- Oil prices remained stagnant throughout the day, preventing sector giants Royal Dutch Shell (RDSB) and BP (BP.) from giving the FTSE 100 any positive momentum.

West Texas Intermediate and Brent crude oil were at $52.83 and $55.24 per barrel, respectively.

Due in part to their significant weighting on the index, the blue-chip index remained 0.3% lower at 7,277.

Gold gained 0.7% to $1,240 per ounce and copper cheapened 1% to $5,974 per tonne.

The ongoing revelations about potential links between the Trump administration and Russia are proving unsettling to investors.

This concern was reflected in the S&P 500 and Dow Jones, which were both flat as the stock market opened on Thursday.

The Nikkei 225 closed 0.5% lower on a stronger yen. The market was worried about the effect of the currency on its export sector.

The Hang Seng and SSE Composite indices went in the opposite direction as they brushed off weakness in Asia's largest market.
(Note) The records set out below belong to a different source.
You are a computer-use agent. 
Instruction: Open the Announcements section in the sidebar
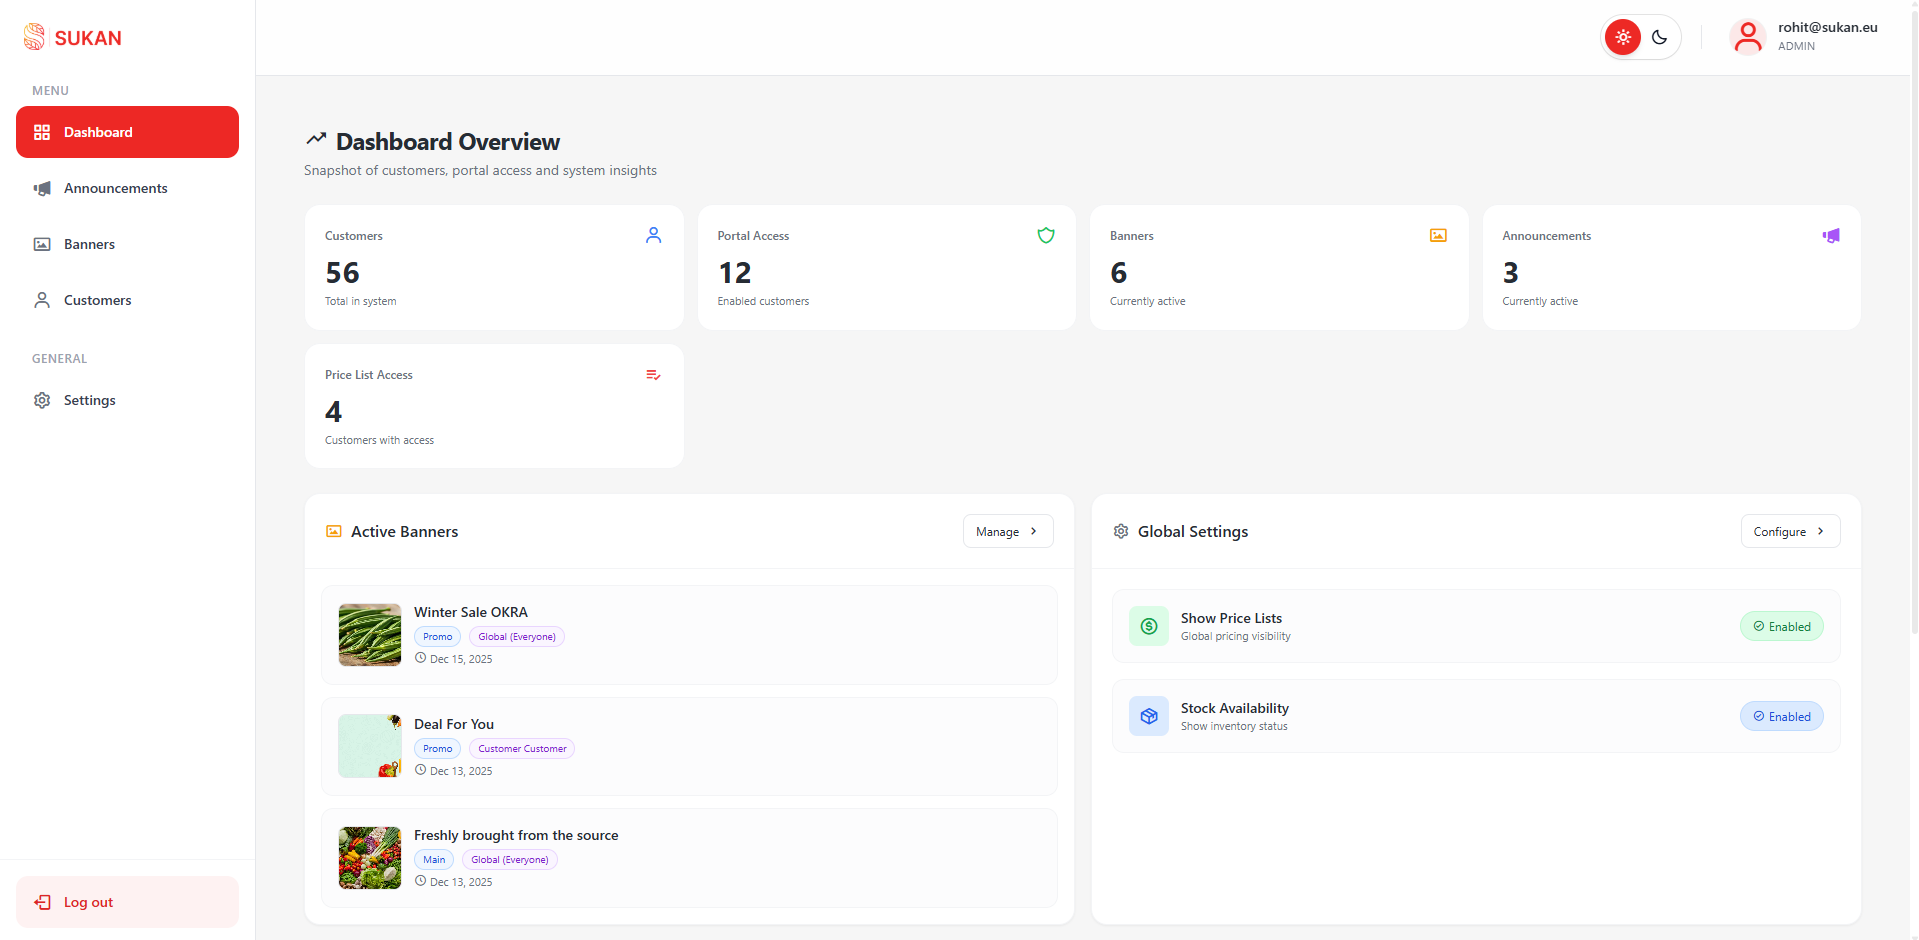click(x=115, y=188)
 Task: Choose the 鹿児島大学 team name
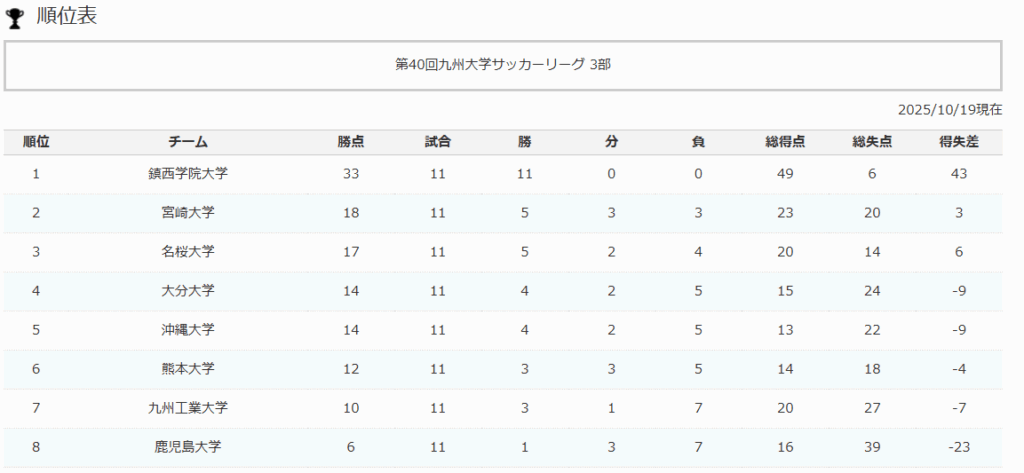(x=188, y=447)
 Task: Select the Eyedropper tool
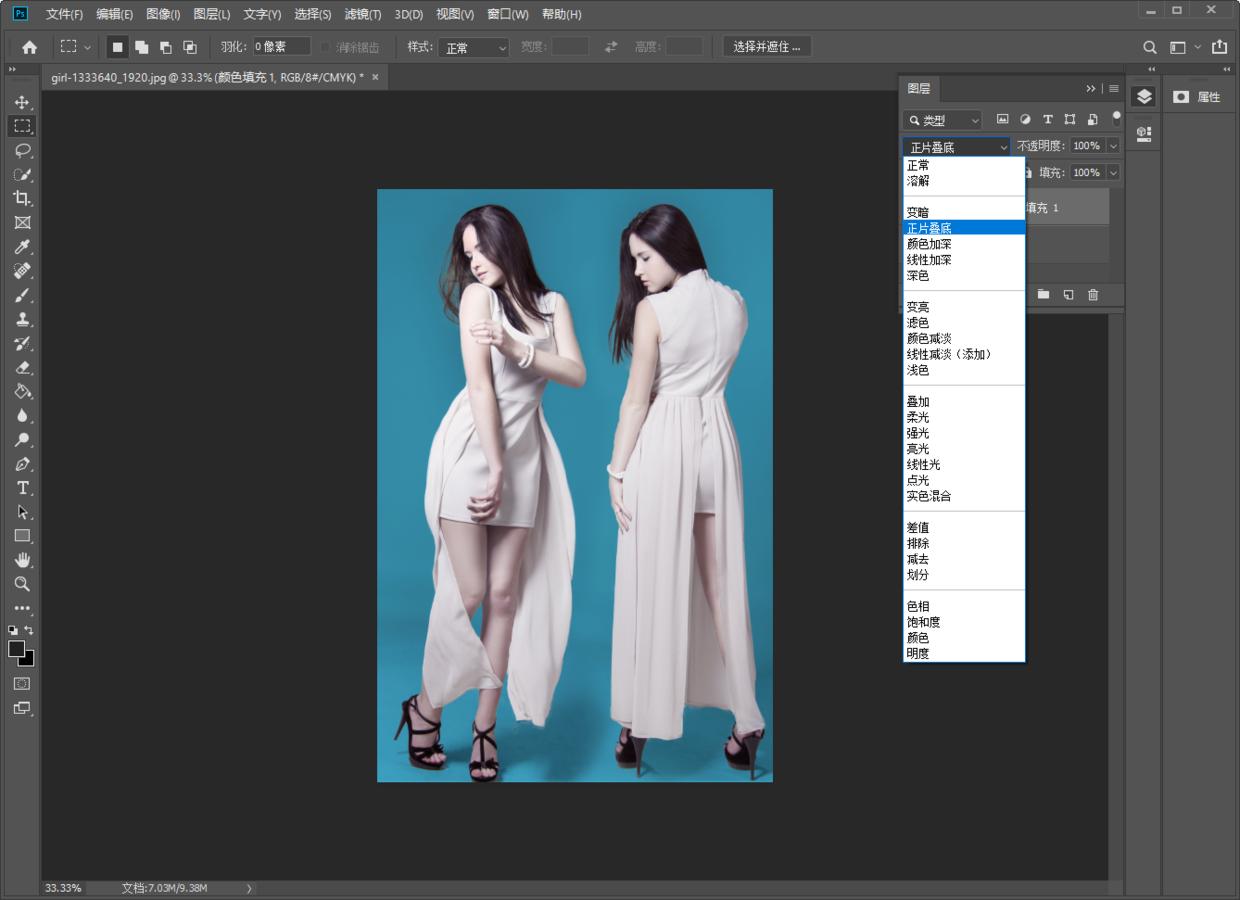(22, 247)
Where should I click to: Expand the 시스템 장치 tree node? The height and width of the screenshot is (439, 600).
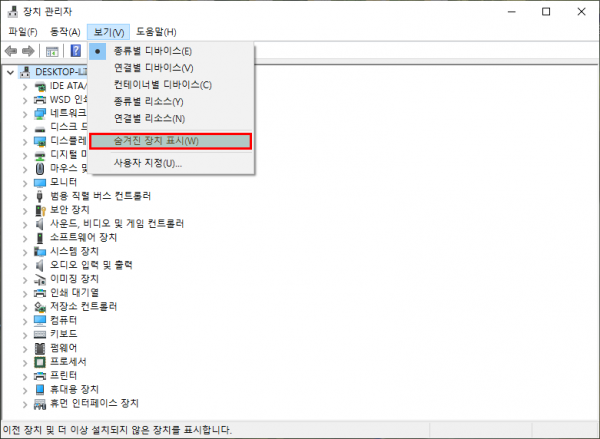(26, 251)
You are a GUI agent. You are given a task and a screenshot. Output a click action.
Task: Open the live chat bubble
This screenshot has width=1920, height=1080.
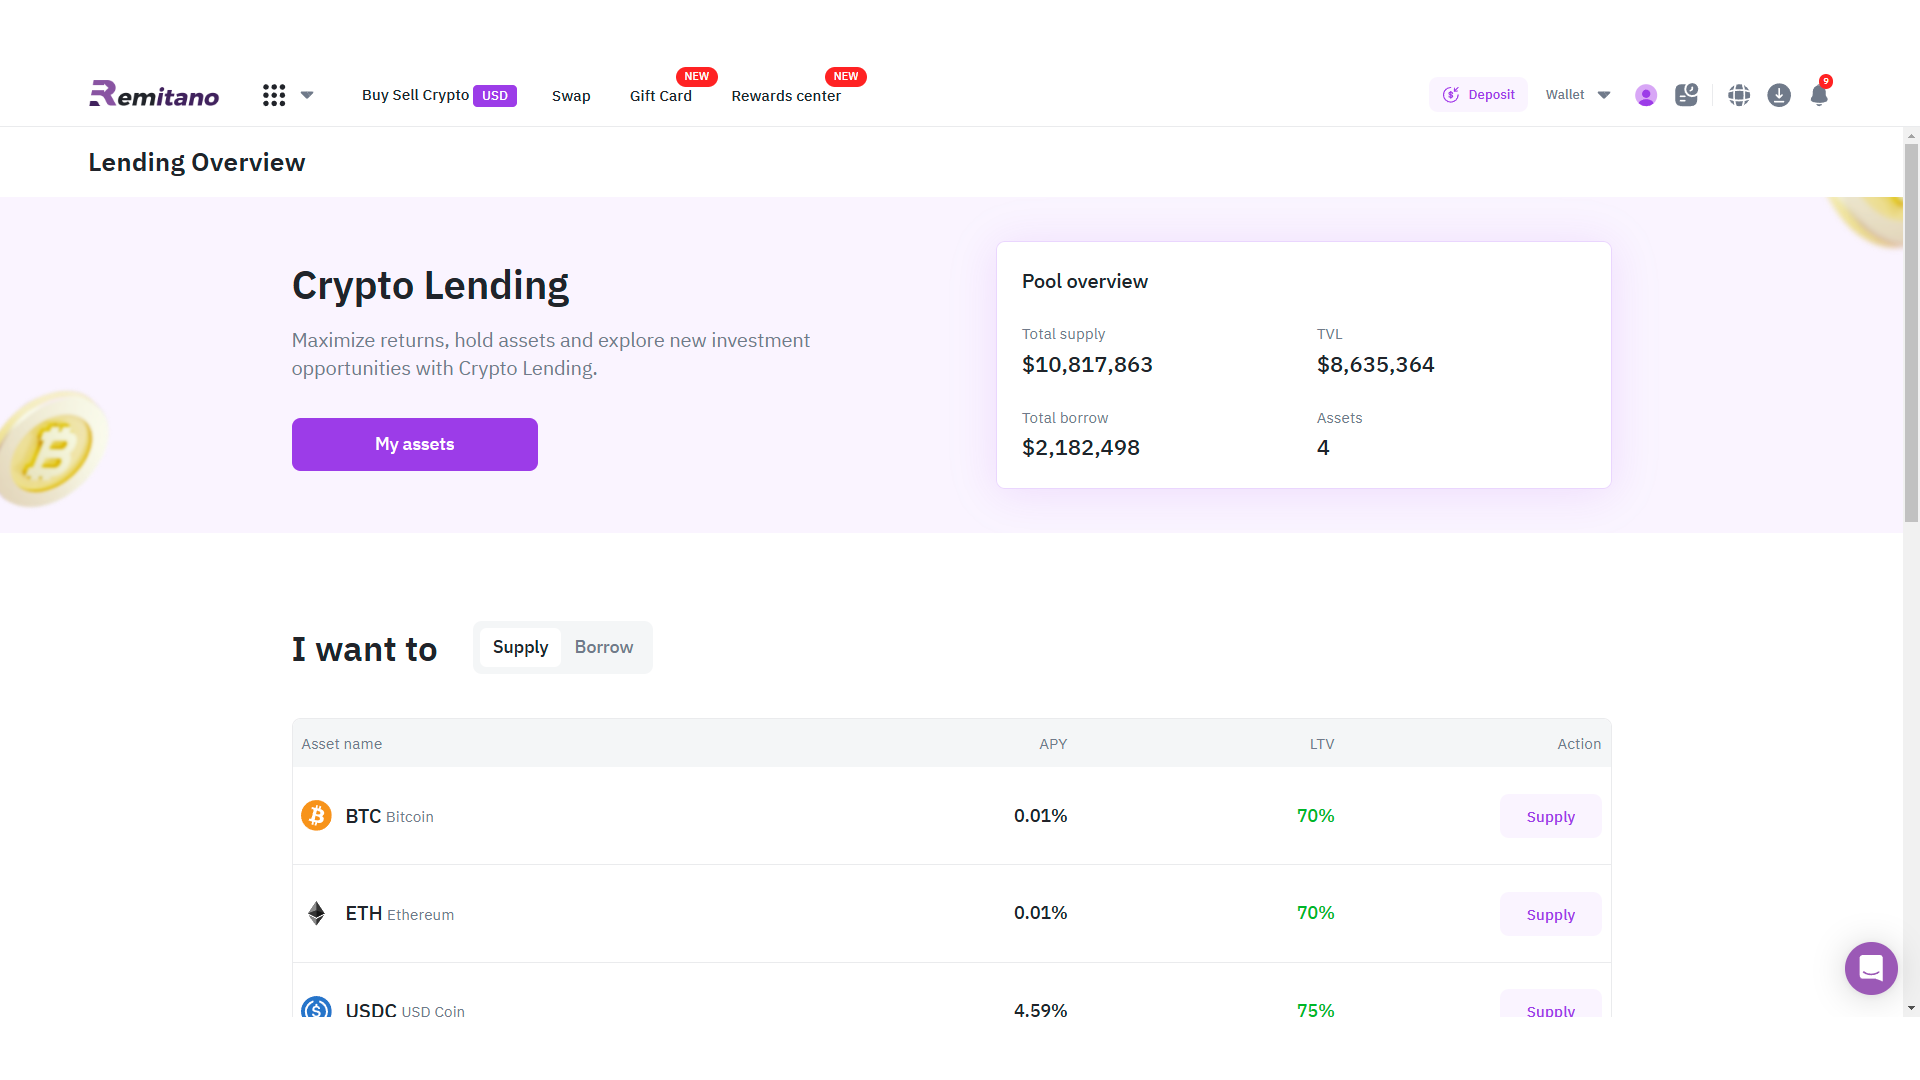click(x=1871, y=968)
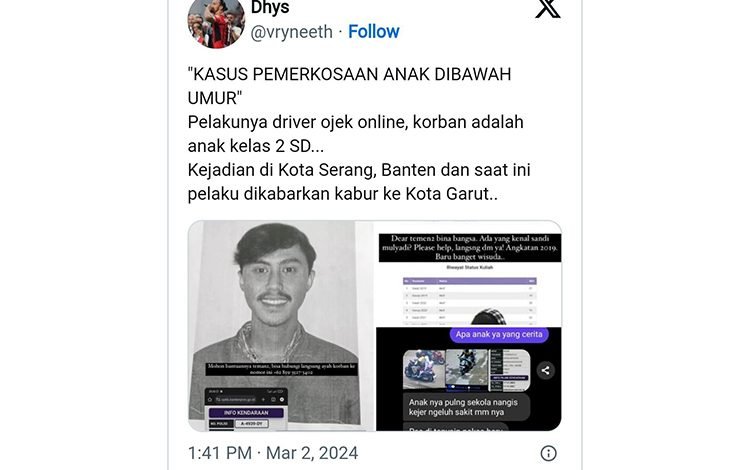750x470 pixels.
Task: Click the plus icon in the phone browser bar
Action: point(263,400)
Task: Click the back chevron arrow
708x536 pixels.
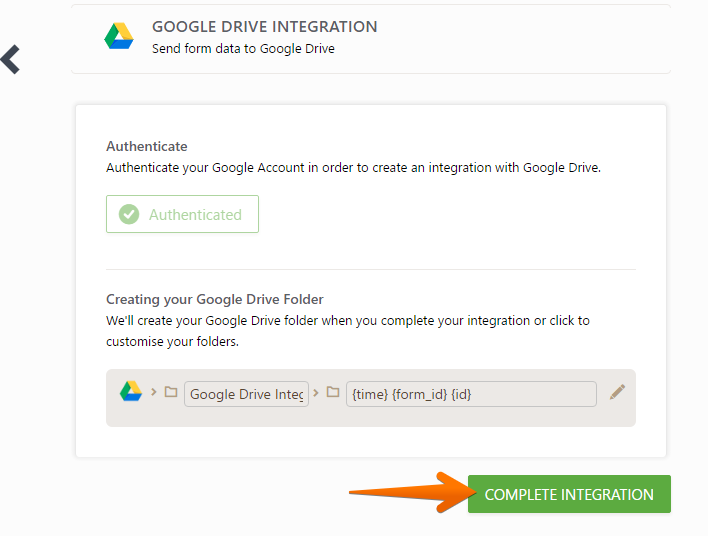Action: pos(11,59)
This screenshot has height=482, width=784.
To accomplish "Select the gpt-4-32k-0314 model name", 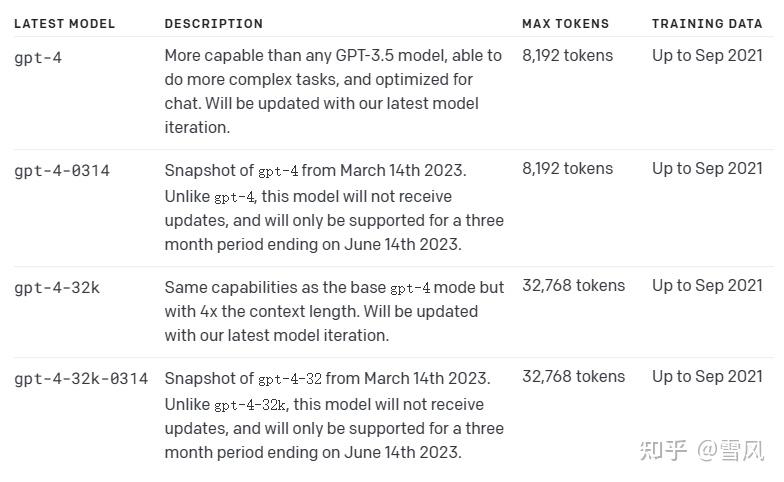I will (x=81, y=379).
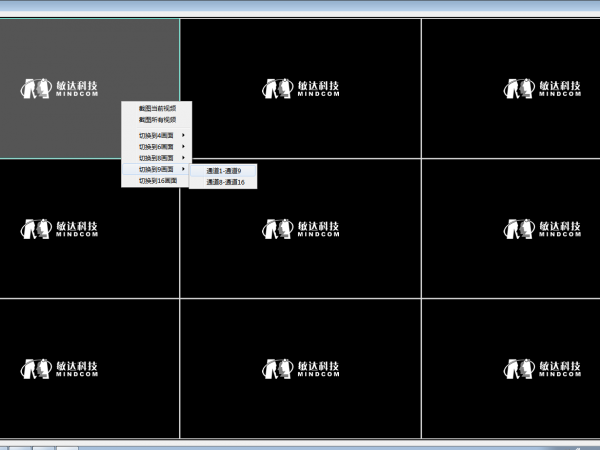600x450 pixels.
Task: Pick 通道8-通道16 from the submenu
Action: tap(225, 182)
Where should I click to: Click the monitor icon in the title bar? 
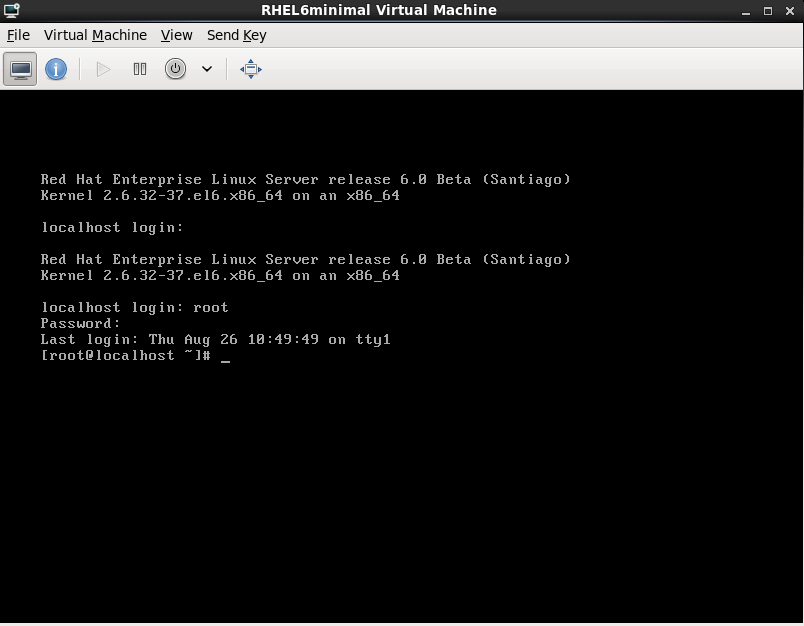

Rare diseases specialist Shire (SHP) received a shot in the arm after the company delivered a 78% jump in sales to approximately $10.9bn, which was helped by its acquisition of Baxalta.

AstraZeneca's (AZN) partner Valeant Pharmaceuticals said the US Food and Drug Administration approved Siliq (brodalumab) injection for the treatment of adult patients with moderate-to-severe plaque psoriasis. The news failed to sway the share price either way.


Troubled Defence firm Cobham (COB) continued its downward spiral after issuing its fifth profit warning in just over a year.

Trading profit for 2016 was guided at £225m compared with previously trimmed guidance of £245m given in January. There were writedowns of over £750m, which included £150m on its troubled Boeing US KC-46 tanker contract.

The company reported it will be difficult to meet 2017 expectations.

Power station operator Drax (DRX) stumbled 5.7% to 357p as it reports full year earnings down 17% at £140m, amid challenging commodity markets. Dividends fell in line with a policy of paying out half of earnings. The results were towards the lower end of analyst expectations.

Specialty property insurer Lancashire (LRE) was safe as houses as full year results demonstrated its resilience despite turbulent conditions in 2016. Return on equity for the 12-month period was flat at 13.5%, which chief executive Alex Maloney described as 'an exceptional outcome'.


Optimisation software firm EG Solutions (EGS) jumped 15.4% to 61.7p on a £692,000 contract award in the public sector, the first through its partnership with cloud services business GCI.

Home furnishings and womenswear retailer Laura Ashley (ALY) struggled as first half results revealed like-for-like sales down 3.5%. It also warned pre-tax profit for the full year will fall short of expectations.